In August of ‘43, dad graduated from OCS (Officer Candidate School) a commissioned Second Lieutenant, and then served in the China Burma India Theater of War where he was responsible for the maintenance and repairs of many of the two-engine, un-armed, C-47 aircraft that were carrying vital supplies to China over the Himalayan “Hump.”
Although my dad was not a military pilot, he would occasionally stow away on a flight over the Hump to prove to the crews that the planes were indeed air-worthy. The pilots who flew those mountains faced the many dangers of heavy loads, bad weather, high altitude, and hostile enemy aircraft on every flight. Often they were shot down, and rescue occurred only if the aircraft crashed somewhere close to base.
Dad remembers that the rescue patrols had to hack their way through the jungle in single file. The foliage and undergrowth was so thick that the men could not see more than a few feet in any direction. So every few minutes these soldiers would reach out and tug on the right earlobe of the man in front of them to let them know they were being followed by a friend who had their back. If your ear didn’t get a regular tug the standing order was to turn around and start shooting, because the enemy was probably on your tail!

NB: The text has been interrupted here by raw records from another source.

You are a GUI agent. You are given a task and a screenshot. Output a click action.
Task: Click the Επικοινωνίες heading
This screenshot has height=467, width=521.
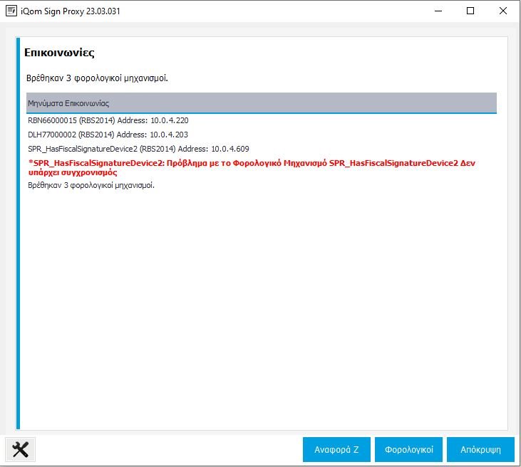(x=60, y=53)
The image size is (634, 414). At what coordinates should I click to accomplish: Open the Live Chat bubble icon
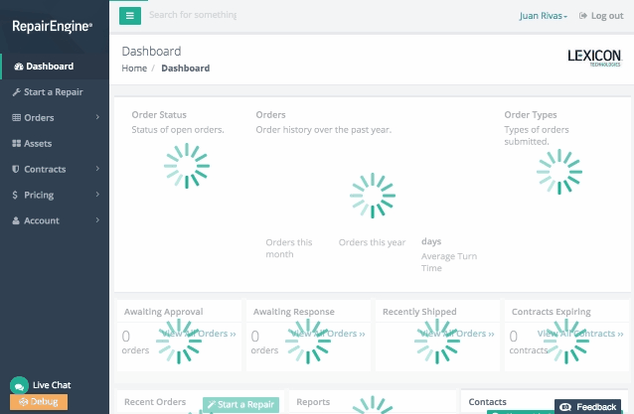[x=18, y=385]
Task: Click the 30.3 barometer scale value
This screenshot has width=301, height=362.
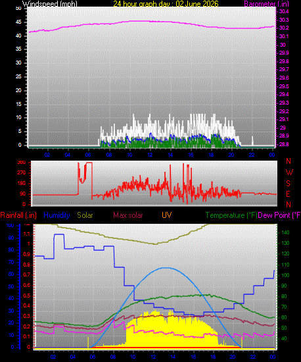Action: coord(284,20)
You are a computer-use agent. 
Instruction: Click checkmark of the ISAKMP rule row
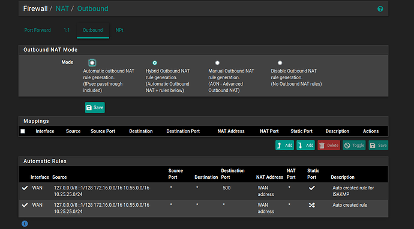coord(25,188)
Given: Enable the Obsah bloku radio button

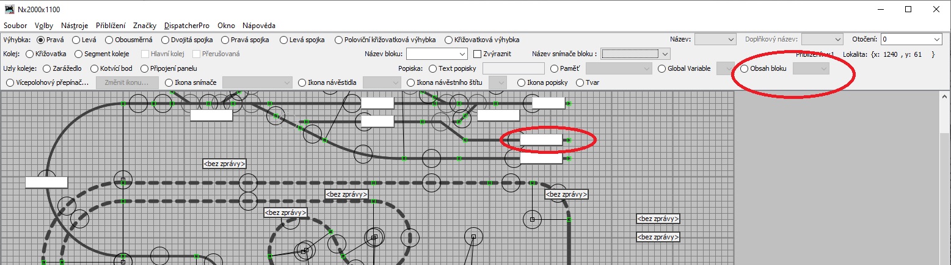Looking at the screenshot, I should (744, 68).
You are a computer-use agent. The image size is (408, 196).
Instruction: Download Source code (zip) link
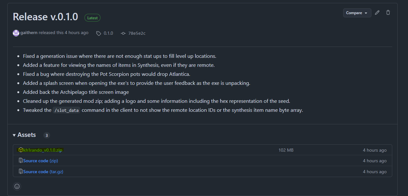coord(40,161)
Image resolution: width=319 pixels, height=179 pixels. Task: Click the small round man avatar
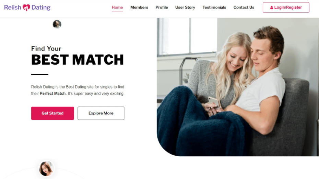click(57, 24)
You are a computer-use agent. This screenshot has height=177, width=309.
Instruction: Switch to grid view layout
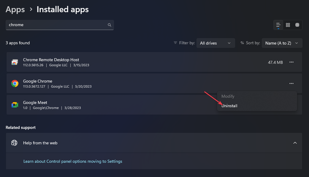point(288,25)
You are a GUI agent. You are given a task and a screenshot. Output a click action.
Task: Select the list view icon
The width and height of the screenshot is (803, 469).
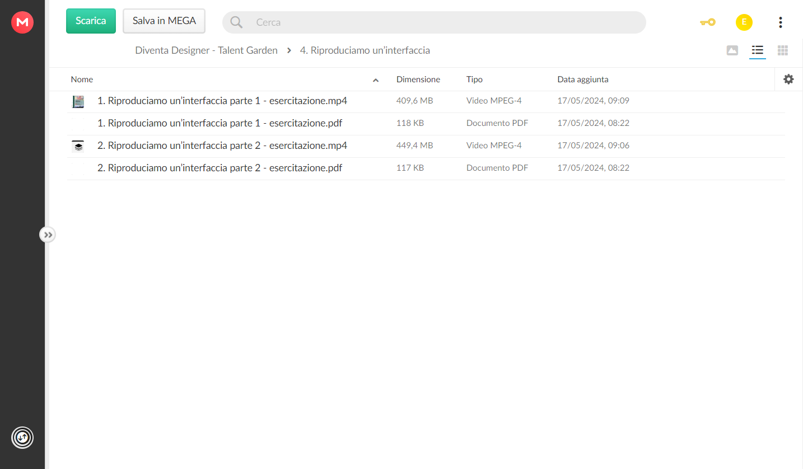coord(758,50)
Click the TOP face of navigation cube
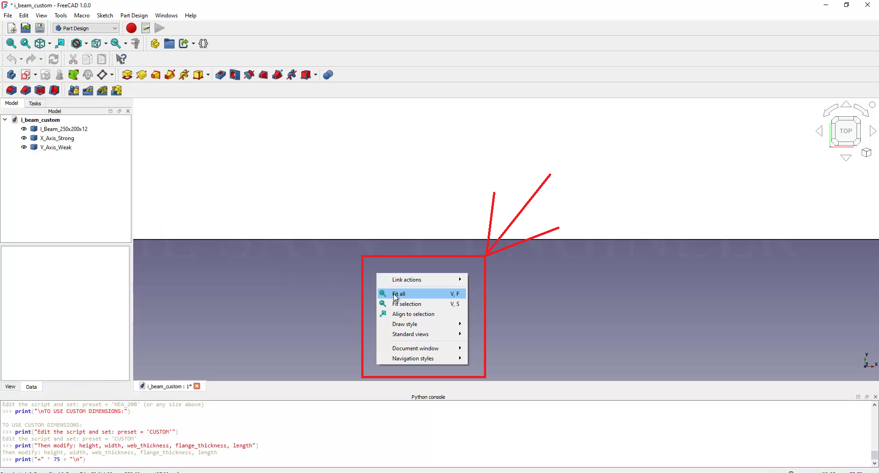Viewport: 879px width, 473px height. (x=846, y=131)
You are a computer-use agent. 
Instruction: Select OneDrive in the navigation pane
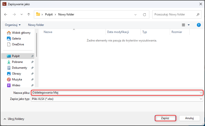[18, 44]
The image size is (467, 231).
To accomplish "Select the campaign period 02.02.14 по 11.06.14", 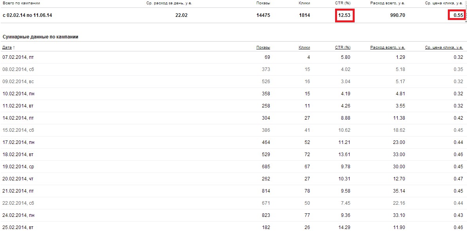I will point(27,15).
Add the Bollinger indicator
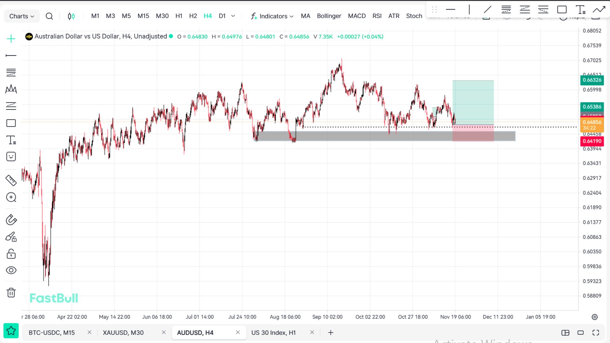Screen dimensions: 610x343 coord(329,16)
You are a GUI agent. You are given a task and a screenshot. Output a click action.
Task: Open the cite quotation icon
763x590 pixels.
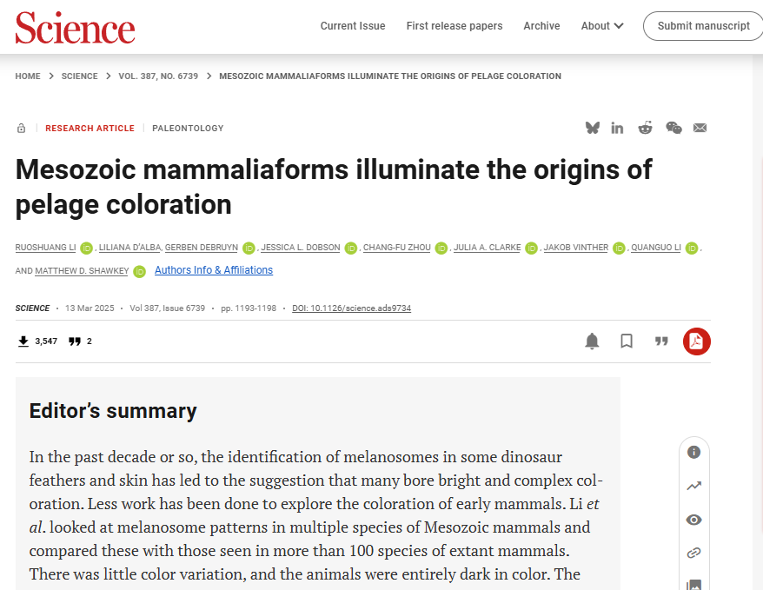(661, 341)
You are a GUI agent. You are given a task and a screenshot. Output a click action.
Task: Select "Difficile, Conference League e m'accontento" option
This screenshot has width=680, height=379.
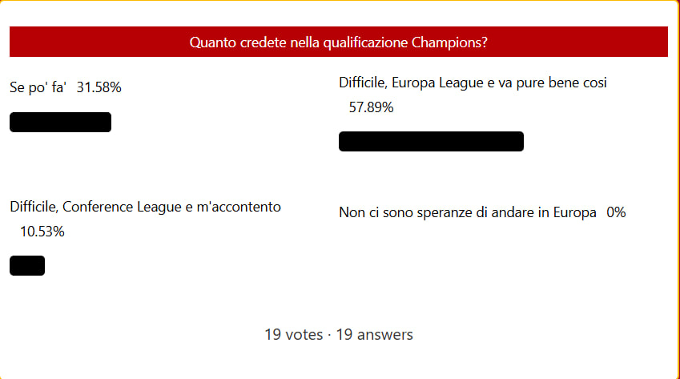pyautogui.click(x=145, y=207)
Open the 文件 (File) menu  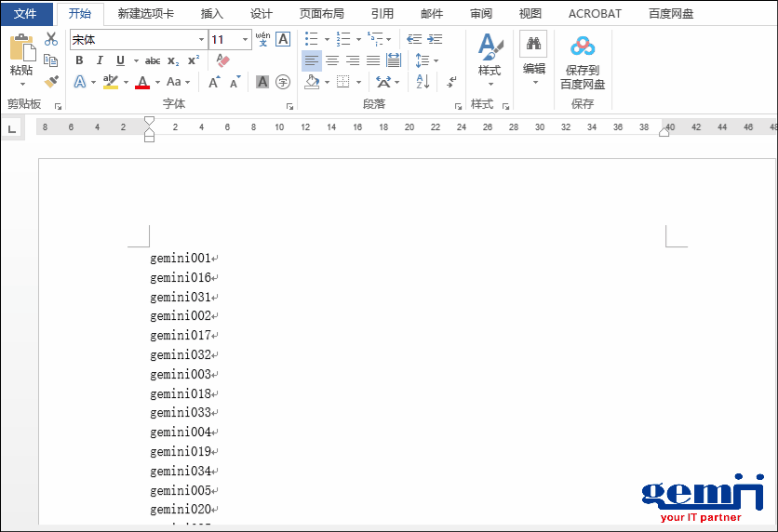(25, 14)
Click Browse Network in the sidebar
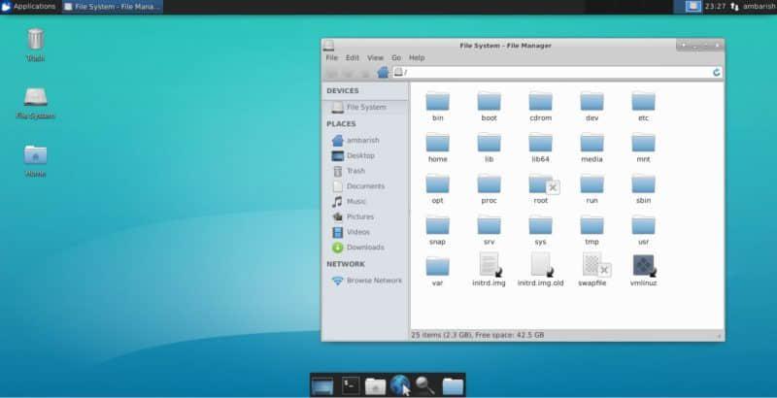Image resolution: width=777 pixels, height=398 pixels. coord(373,281)
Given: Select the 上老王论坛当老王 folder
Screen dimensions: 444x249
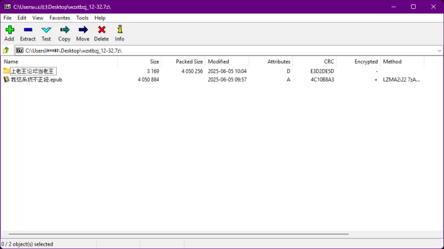Looking at the screenshot, I should click(x=33, y=71).
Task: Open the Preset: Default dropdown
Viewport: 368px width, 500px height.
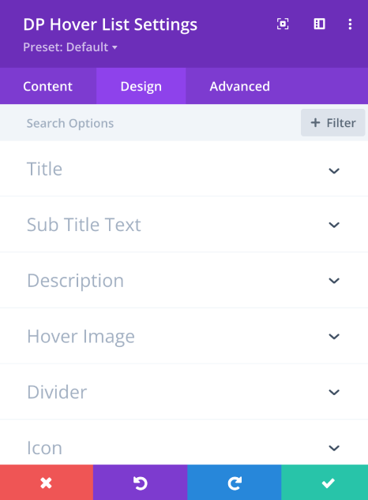Action: point(70,47)
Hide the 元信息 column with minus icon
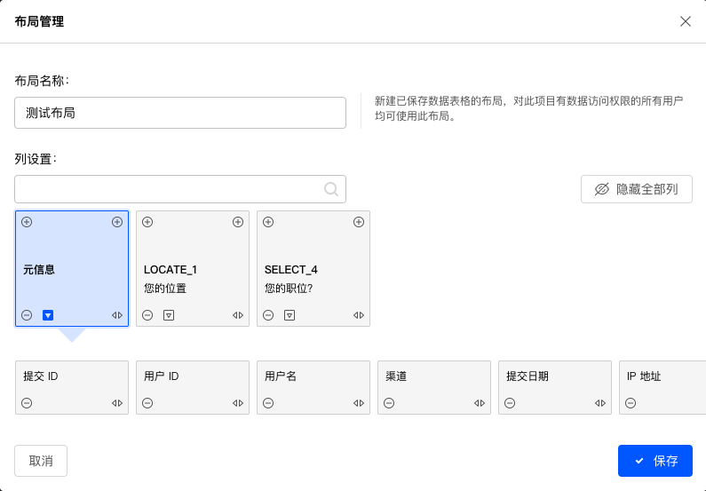Screen dimensions: 706x491 (27, 315)
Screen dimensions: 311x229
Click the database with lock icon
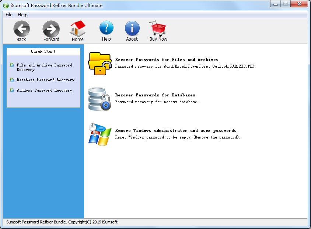pos(99,99)
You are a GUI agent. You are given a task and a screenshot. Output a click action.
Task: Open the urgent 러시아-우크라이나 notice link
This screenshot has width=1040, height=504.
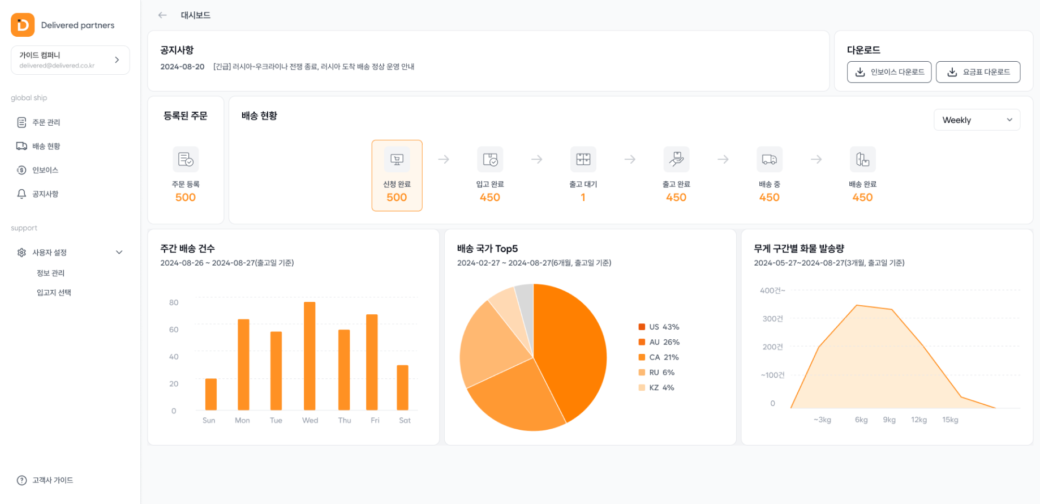click(x=313, y=67)
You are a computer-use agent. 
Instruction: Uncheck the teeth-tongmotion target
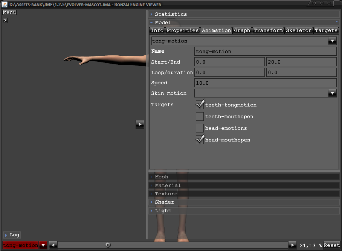[x=200, y=105]
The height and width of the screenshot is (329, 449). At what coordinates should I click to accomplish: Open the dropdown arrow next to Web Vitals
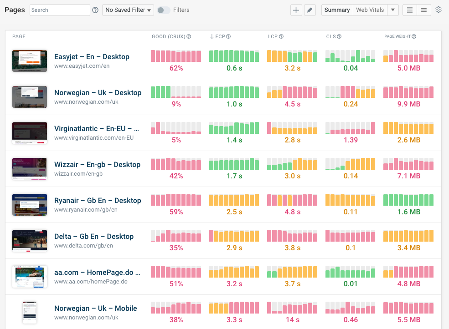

It should be obvious that I’m glad my dad survived the war and made it home safely. What’s probably less obvious is just how proud I am of him and of his service to our country. So this year I’m going to be with him when he marches with the rest of our heroes in the Veteran’s Day Parade. And every now and then I will reach up and tug on his ear to let him know that I love him, and that I’ve got his back.